Do this -
Extract every line of the material below word for word, leaving the pictures out of your answer.

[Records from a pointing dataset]
┄┄┄┄┄┄┄┄┄┄
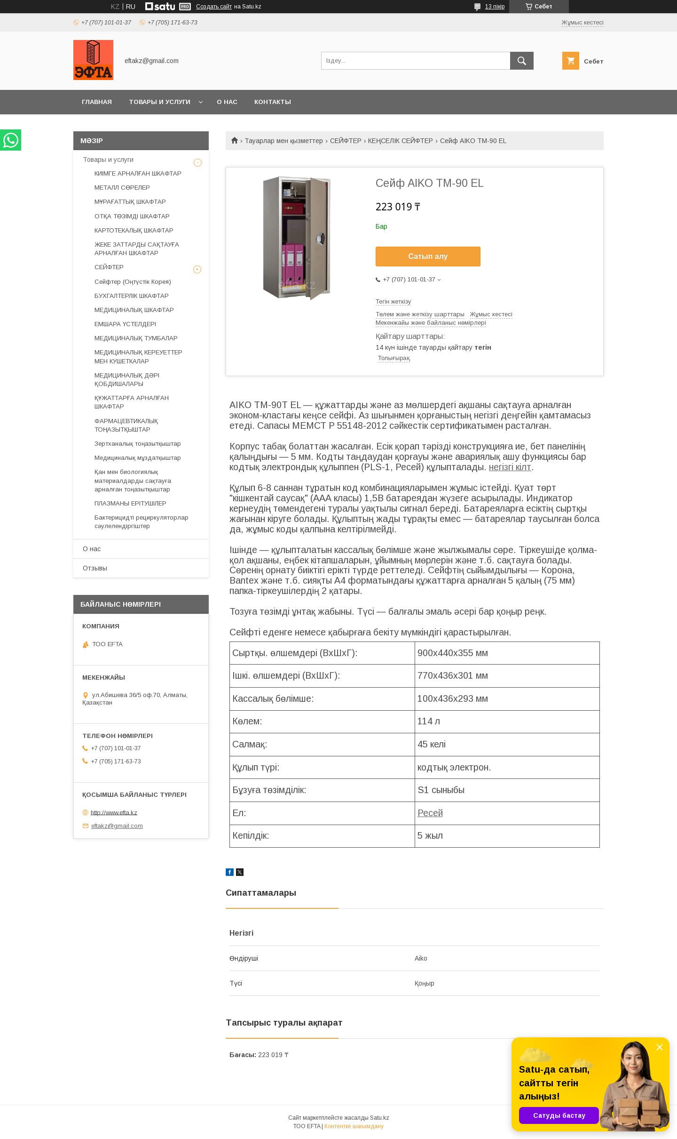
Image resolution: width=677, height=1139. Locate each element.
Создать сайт (214, 6)
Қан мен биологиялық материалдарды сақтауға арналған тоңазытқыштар (132, 480)
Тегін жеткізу (393, 301)
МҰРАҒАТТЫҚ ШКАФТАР (130, 201)
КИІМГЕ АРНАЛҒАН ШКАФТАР (137, 173)
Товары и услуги (159, 101)
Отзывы (95, 568)
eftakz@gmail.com (117, 825)
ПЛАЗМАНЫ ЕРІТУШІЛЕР (130, 503)
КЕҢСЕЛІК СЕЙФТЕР (400, 140)
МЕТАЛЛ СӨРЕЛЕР (122, 187)
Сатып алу (428, 256)
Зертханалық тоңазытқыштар (137, 443)
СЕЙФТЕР (346, 140)
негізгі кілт (510, 467)
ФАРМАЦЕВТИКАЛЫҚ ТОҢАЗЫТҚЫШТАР (126, 425)
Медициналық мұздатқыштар (137, 457)
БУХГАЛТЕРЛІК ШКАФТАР (131, 295)
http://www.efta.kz (114, 812)
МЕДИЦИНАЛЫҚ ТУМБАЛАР (136, 338)
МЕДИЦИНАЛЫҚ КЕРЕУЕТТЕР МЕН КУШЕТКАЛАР (138, 356)
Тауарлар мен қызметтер (283, 140)
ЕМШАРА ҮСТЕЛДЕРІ (125, 324)
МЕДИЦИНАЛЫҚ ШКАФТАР (134, 309)
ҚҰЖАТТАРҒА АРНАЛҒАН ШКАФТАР (131, 402)
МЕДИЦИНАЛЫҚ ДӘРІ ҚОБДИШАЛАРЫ (126, 379)
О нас (227, 101)
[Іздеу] (522, 61)
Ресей (430, 813)
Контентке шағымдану (354, 1126)
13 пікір (494, 6)
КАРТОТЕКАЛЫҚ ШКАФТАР (133, 230)
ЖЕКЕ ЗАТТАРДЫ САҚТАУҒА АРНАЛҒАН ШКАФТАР (136, 249)
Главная (97, 101)
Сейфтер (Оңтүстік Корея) (132, 281)
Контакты (272, 101)
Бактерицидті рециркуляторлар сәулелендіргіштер (141, 521)
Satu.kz (379, 1118)
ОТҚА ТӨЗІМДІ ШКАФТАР (132, 216)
┄┄┄┄┄┄┄┄┄┄
Completed exercise -
Image resolution: width=677, height=1139. Locate each element.
Создать сайт (214, 6)
Қан мен биологиялық материалдарды сақтауға арналған тоңазытқыштар (132, 480)
Тегін жеткізу (393, 301)
МҰРАҒАТТЫҚ ШКАФТАР (130, 201)
КИІМГЕ АРНАЛҒАН ШКАФТАР (137, 173)
Товары и услуги (159, 101)
Отзывы (95, 568)
eftakz@gmail.com (117, 825)
ПЛАЗМАНЫ ЕРІТУШІЛЕР (130, 503)
КЕҢСЕЛІК СЕЙФТЕР (400, 140)
МЕТАЛЛ СӨРЕЛЕР (122, 187)
Сатып алу (428, 256)
Зертханалық тоңазытқыштар (137, 443)
СЕЙФТЕР (346, 140)
негізгі кілт (510, 467)
ФАРМАЦЕВТИКАЛЫҚ ТОҢАЗЫТҚЫШТАР (126, 425)
Медициналық мұздатқыштар (137, 457)
БУХГАЛТЕРЛІК ШКАФТАР (131, 295)
http://www.efta.kz (114, 812)
МЕДИЦИНАЛЫҚ ТУМБАЛАР (136, 338)
МЕДИЦИНАЛЫҚ КЕРЕУЕТТЕР МЕН КУШЕТКАЛАР (138, 356)
Тауарлар мен қызметтер (283, 140)
ЕМШАРА ҮСТЕЛДЕРІ (125, 324)
МЕДИЦИНАЛЫҚ ШКАФТАР (134, 309)
ҚҰЖАТТАРҒА АРНАЛҒАН ШКАФТАР (131, 402)
МЕДИЦИНАЛЫҚ ДӘРІ ҚОБДИШАЛАРЫ (126, 379)
О нас (227, 101)
[Іздеу] (522, 61)
Ресей (430, 813)
Контентке шағымдану (354, 1126)
13 пікір (494, 6)
КАРТОТЕКАЛЫҚ ШКАФТАР (133, 230)
ЖЕКЕ ЗАТТАРДЫ САҚТАУҒА АРНАЛҒАН ШКАФТАР (136, 249)
Главная (97, 101)
Сейфтер (Оңтүстік Корея) (132, 281)
Контакты (272, 101)
Бактерицидті рециркуляторлар сәулелендіргіштер (141, 521)
Satu.kz (379, 1118)
ОТҚА ТӨЗІМДІ ШКАФТАР (132, 216)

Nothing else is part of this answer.